WHAT YOU NEED TO DO: Transcribe each entry shown below with no difference from the original.

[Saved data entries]

....................

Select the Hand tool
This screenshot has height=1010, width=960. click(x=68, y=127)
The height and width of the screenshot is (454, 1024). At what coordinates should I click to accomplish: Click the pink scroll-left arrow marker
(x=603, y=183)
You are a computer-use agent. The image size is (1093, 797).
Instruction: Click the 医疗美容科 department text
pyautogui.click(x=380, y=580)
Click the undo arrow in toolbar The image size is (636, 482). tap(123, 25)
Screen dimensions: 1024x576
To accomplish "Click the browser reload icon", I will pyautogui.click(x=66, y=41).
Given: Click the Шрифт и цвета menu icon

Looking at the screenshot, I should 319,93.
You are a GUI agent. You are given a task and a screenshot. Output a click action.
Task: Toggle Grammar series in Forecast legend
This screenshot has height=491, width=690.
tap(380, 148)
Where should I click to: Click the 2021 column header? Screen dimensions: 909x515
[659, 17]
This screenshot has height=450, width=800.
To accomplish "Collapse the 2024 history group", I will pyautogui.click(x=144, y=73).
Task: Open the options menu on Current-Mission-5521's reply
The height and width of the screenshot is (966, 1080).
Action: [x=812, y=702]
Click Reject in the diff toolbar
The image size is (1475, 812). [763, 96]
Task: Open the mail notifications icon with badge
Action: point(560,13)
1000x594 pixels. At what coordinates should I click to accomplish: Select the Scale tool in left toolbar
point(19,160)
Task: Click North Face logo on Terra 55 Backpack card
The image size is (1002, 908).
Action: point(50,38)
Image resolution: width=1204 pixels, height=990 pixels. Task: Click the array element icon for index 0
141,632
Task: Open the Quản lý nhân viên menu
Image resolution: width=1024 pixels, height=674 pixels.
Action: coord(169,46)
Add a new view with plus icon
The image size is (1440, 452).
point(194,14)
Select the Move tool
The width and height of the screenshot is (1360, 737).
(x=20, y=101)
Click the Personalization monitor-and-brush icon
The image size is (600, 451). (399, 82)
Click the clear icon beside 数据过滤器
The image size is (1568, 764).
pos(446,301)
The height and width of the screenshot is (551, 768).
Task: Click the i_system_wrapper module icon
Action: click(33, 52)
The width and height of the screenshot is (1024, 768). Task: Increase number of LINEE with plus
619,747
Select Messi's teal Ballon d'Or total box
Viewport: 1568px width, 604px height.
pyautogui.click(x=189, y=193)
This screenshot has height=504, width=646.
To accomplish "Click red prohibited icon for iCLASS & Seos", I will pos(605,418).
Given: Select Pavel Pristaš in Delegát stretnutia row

....................

RESULT OF THIS TASK:
Select the Hand tool
This screenshot has height=1010, width=960. click(x=68, y=127)
The height and width of the screenshot is (454, 1024). At what coordinates should I click to accomplish: Click the pink scroll-left arrow marker
(x=603, y=183)
You are a computer-use agent. The image size is (1093, 797).
Instruction: Click the 医疗美容科 department text
pyautogui.click(x=380, y=580)
Click the undo arrow in toolbar The image size is (636, 482). tap(123, 25)
Screen dimensions: 1024x576
To accomplish "Click the browser reload icon", I will pyautogui.click(x=66, y=41).
Given: Click the Шрифт и цвета menu icon

Looking at the screenshot, I should 319,93.
You are a GUI agent. You are given a task and a screenshot. Output a click action.
Task: Toggle Grammar series in Forecast legend
This screenshot has height=491, width=690.
tap(380, 148)
Where should I click to: Click the 2021 column header? Screen dimensions: 909x515
[659, 17]
This screenshot has height=450, width=800.
To accomplish "Collapse the 2024 history group", I will pyautogui.click(x=144, y=73).
Task: Open the options menu on Current-Mission-5521's reply
The height and width of the screenshot is (966, 1080).
Action: [x=812, y=702]
Click Reject in the diff toolbar
The image size is (1475, 812). [763, 96]
Task: Open the mail notifications icon with badge
Action: point(560,13)
1000x594 pixels. At what coordinates should I click to accomplish: Select the Scale tool in left toolbar
point(19,160)
Task: Click North Face logo on Terra 55 Backpack card
The image size is (1002, 908).
Action: point(50,38)
Image resolution: width=1204 pixels, height=990 pixels. Task: Click the array element icon for index 0
141,632
Task: Open the Quản lý nhân viên menu
Image resolution: width=1024 pixels, height=674 pixels.
Action: coord(169,46)
Add a new view with plus icon
The image size is (1440, 452).
point(194,14)
Select the Move tool
The width and height of the screenshot is (1360, 737).
(x=20, y=101)
Click the Personalization monitor-and-brush icon
The image size is (600, 451). (399, 82)
Click the clear icon beside 数据过滤器
The image size is (1568, 764).
pos(446,301)
The height and width of the screenshot is (551, 768).
Task: Click the i_system_wrapper module icon
Action: click(33, 52)
The width and height of the screenshot is (1024, 768). Task: Increase number of LINEE with plus
619,747
Select Messi's teal Ballon d'Or total box
Viewport: 1568px width, 604px height.
pyautogui.click(x=189, y=193)
This screenshot has height=504, width=646.
To accomplish "Click red prohibited icon for iCLASS & Seos", I will pos(605,418).
Given: Select Pavel Pristaš in Delegát stretnutia row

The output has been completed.